TEXT PROVIDED:
----------------

Tuesday, December 13, 2016

Steeplechoice


Julian Flannery, Fifty English Steeples
Published by Thames & Hudson


This book arrived in my mailbag too late to be included in the handful of pre-Christmas reviews I posted last month. Once I opened it, though, and saw that its author’s favourite steeple was also my own, I couldn’t resist reading it – and then returning to its rich collection of photographs and drawings. So here’s a review, post-haste…

Fifty English Steeples presents author Julian Flannery’s selection of the finest medieval parish church towers and spires in England, from Saxon Earl’s Barton, Northamptonshire, to Louth, Lincolnshire (1515). They’re a varied lot: high and low, plain and ornate, square, rectangular, round, or topped with octagonal lanterns or spires. Their diversity comes shining out of the book’s many photographs and drawings – Flannery has surveyed all these towers himself, recording in painstaking and beautiful measured drawings their details of construction and design, and producing (for the first time) an authoritative list of their respective heights. The book would be worth having for these meticulous drawings alone.

However, it’s much more than that. Flannery traces a steady design development, taking in various broad types of tower and spire – the round towers of Norfolk, the ornate towers of Somerset, the plainer but still magnificent towers of East Anglia, broach spires, recessed spires, spires with or without crockets, spires with flying buttresses, and so on and on. Along the way, he pays attention to the design of windows, buttresses, parapets, pinnacles, vaults – to make a compendium of steeple architecture of the kind that has never been gathered in one place before.

----------------

DATA EXTRACT:

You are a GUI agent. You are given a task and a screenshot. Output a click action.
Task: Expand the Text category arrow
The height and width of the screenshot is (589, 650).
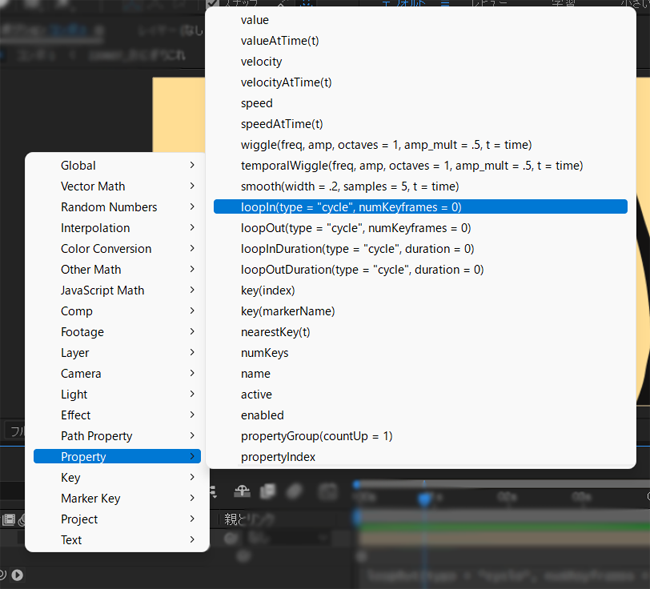[192, 540]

----------------

SET EXERCISE:
Continue the review of Fifty English Steeples from where it stops.

EXERCISE RESULT:
The examples are all worth visiting and looking at. The book includes coverage of such triumphs of medieval architecture as the towers of St Cuthbert’s Wells, Leigh-on-Mendip, and Kingston St Mary (all in Somerset), Oxfordshire landmarks such as St Mary’s Oxford and Adderbury, great lantern towers like Lowick, Fotheringhay, and Boston, East Anglian monsters like Lavenham, and finally the great Lincolnshire spires, Louth above all. Louth is my personal favourite, a spire of unique gracefulness, and Flannery’s contender for the ultimate late-flowering of the medieval English steeple. There it is on the book’s cover above, 287 feet of glorious early-16th century architectural flair.

Emerging from all this detail and all these examples is a broad pattern of development that has little to do with the conventional classification of medieval architecture (which works, up to a point, for window tracery and vaulting, but is less useful for steeples). Another theme is how so many of the best parish church steeples are either on or within striking distance of the limestone belt – not an invariable rule but a reminder that these structures are often showcases of the masons’ sense of being at home with their materials. A further theme is the effect of elements such as buttresses and string courses on the appearance of towers. Yet another is the varied ways in which masons made the transition from square tower to usually octagonal spire.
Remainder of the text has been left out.